## BEGIN Rows

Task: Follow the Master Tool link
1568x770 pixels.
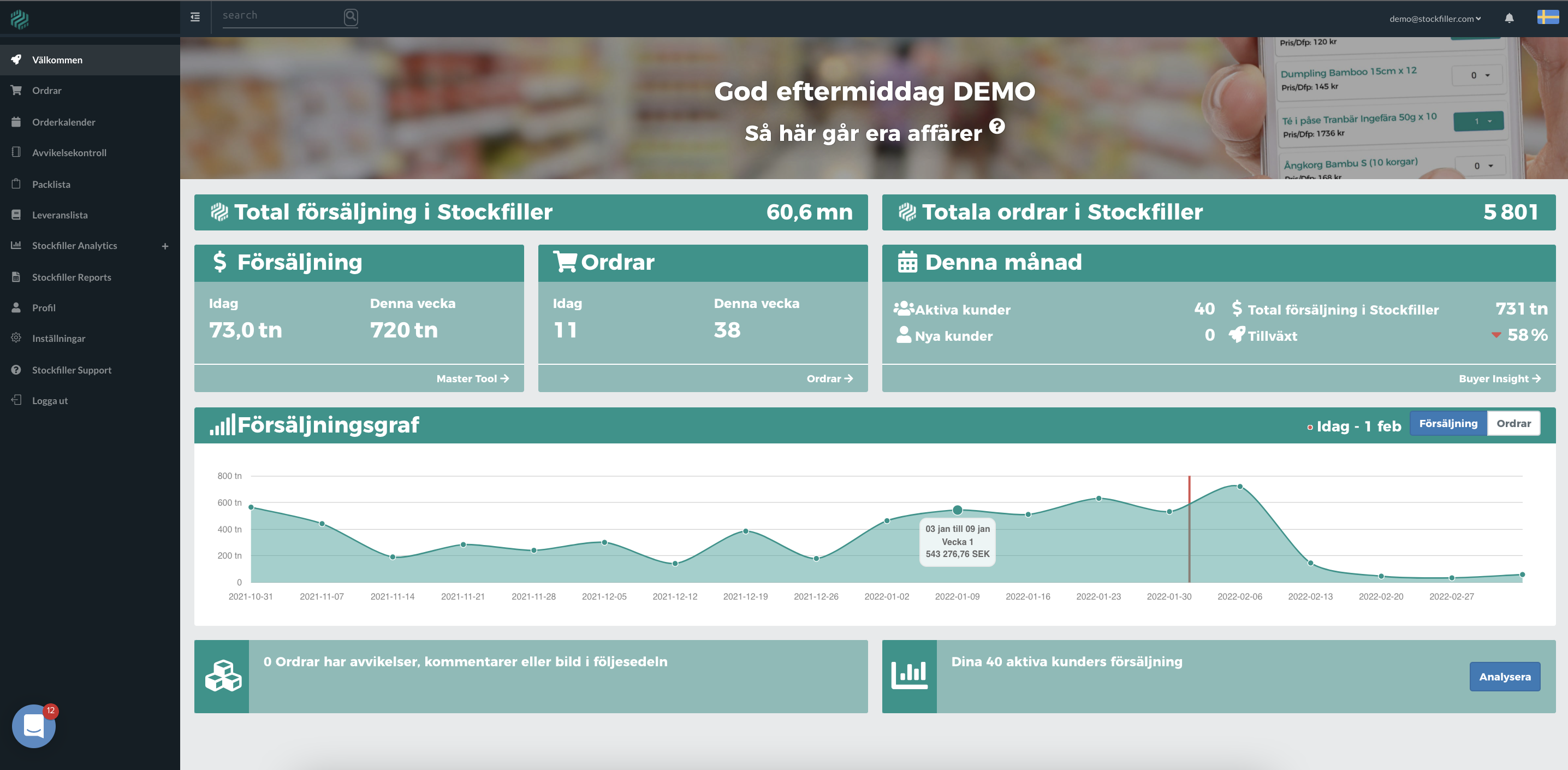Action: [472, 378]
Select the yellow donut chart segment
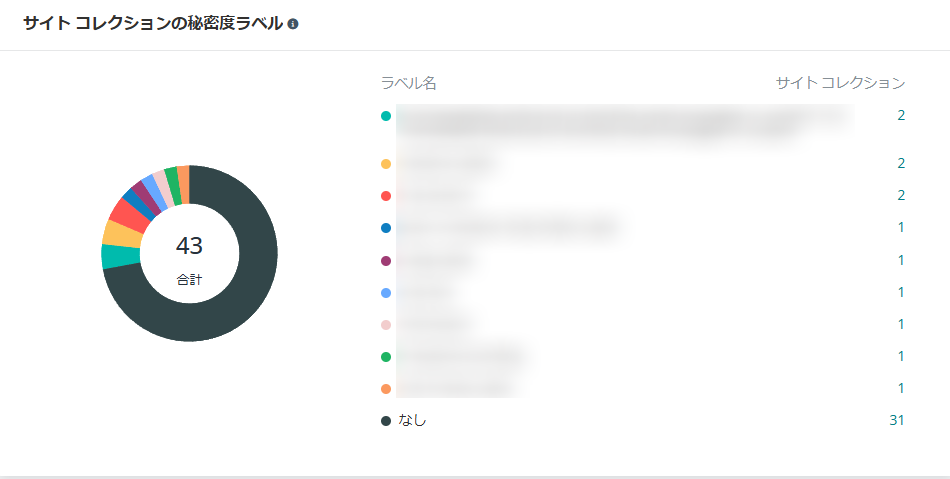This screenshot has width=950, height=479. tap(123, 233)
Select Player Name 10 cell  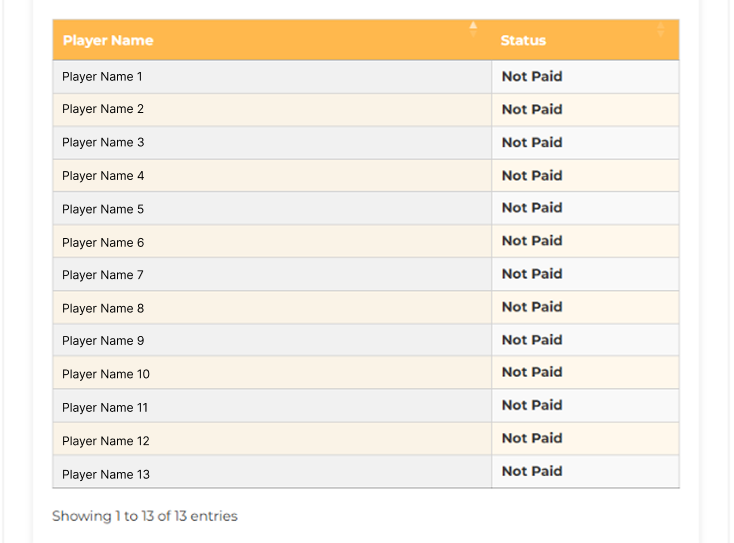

## END Rows

## Exercise brief
Pull out the lines of the records from the one containing "Select the yellow donut chart segment" through the end of the records, both included, and copy them word for word. Leave the pictures out.

## Written solution
Select the yellow donut chart segment
This screenshot has width=950, height=479. tap(123, 233)
Select Player Name 10 cell  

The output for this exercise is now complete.